I’ve also discovered how powerful it is when others know that our faith doesn’t just help us to live well; it also helps us die well. In AD 197, in a letter to Roman authorities, Tertullian said it this way:
“Kill us, torture us, condemn us, grind us to dust; your injustice is proof that we are innocent. Therefore God allows that we thus suffer. . . . Nor does your cruelty, however exquisite, avail you. . . . The oftener we are mown down by you, the more in number we grow; the blood of Christians is seed.”
8. Reviewers suggest that this book weaves together secular history and biblical history in a unique way. How is this book different from other historical novels set in first-century Rome?
I’m not sure I can speak for all historical novels, but I do think that many books set in the first century tell the story from the point of view of a biblical character or a person on the bottom rung of Roman society. By contrast, The Advocate is told from the point of view of one of Rome’s leading advocates, a man who experienced Jesus firsthand but also interacted with Roman emperors and the Roman Senate. We sometimes lose sight of the fact that the Christian faith was incubated in a hostile world ruled by Rome. Christian leaders like Paul and Roman rulers like Nero crossed paths. We should not isolate church history from what was happening in the broader political context.
9. How accurate is the book historically? How can readers know what parts are fiction and what parts are historical reality?
As a history lover, I have worked hard on the historical details. That’s one reason it took me so long to write the book—I felt like I first needed to really understand the culture, politics, and people of the time. People who have read the book have many questions that start with “Did [fill in the blank] really happen?” For the most part, my answer is “yes.” I did not knowingly fudge the history just to make the story work. Plus, the reality of what happened in first-century Rome is quite often stranger than any fiction writer could imagine. That said, the book is fiction, so there are fictional characters and the main story line is fictional, though I’ve woven it into the actual history of the era (if that makes sense). At the beginning of the book is a list of characters that notes which ones are historical and which are fictional. I also intend to put up notes for each chapter on my website to detail which parts of the story are real and which parts I imagined.
10. It could be argued that our modern-day society is reminiscent of first-century Rome. What are some of the similarities? What lessons can we learn in this novel that still ring true today?
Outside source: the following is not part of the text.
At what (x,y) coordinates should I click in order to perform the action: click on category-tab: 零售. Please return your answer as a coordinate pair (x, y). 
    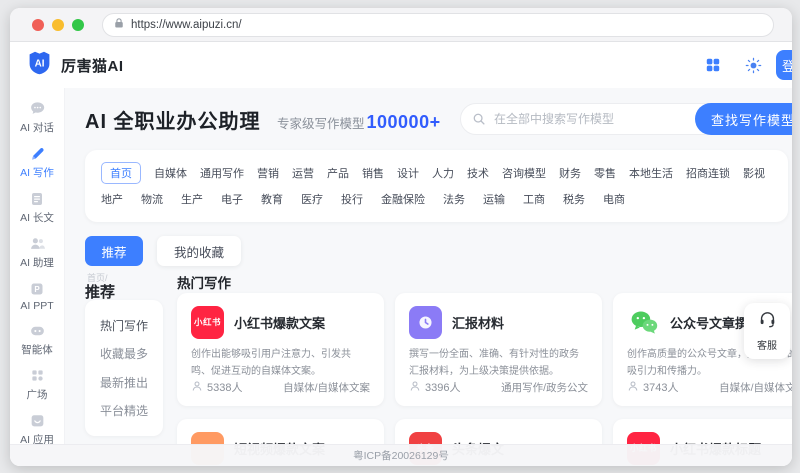
    Looking at the image, I should click on (605, 173).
This was shocking to me—how much first-century Rome was like twenty-first–century America. Rome was the greatest power in the world, but it had abandoned the values that originally made it great. A Roman poet decried this state of affairs, calling the Caesars “emperors of bread and circus.” What he meant was that Rome’s rulers garnered public approval not through exemplary service but through creating a state of entitlement among the Romans (more than 400,000 Romans got free bread from the state) and by entertaining them with elaborate gladiator games and chariot races. Moreover, Rome’s rulers and intellectual elites led Rome down a path of sexual degradation, and the gap between the rich and poor became greater and greater. Treason trials were the order of the day and nobody dared say anything that was “politically incorrect.”
In terms of lessons, we should look at how Christianity grew and flourished in such a culture. The early Christians didn’t try to reform the government through laws but chose to live differently in a hostile culture, winning the hearts of individuals. The power of the Spirit and the message of the gospel would eventually sweep the Empire, resulting in reform and cultural change that never could have been ushered in politically.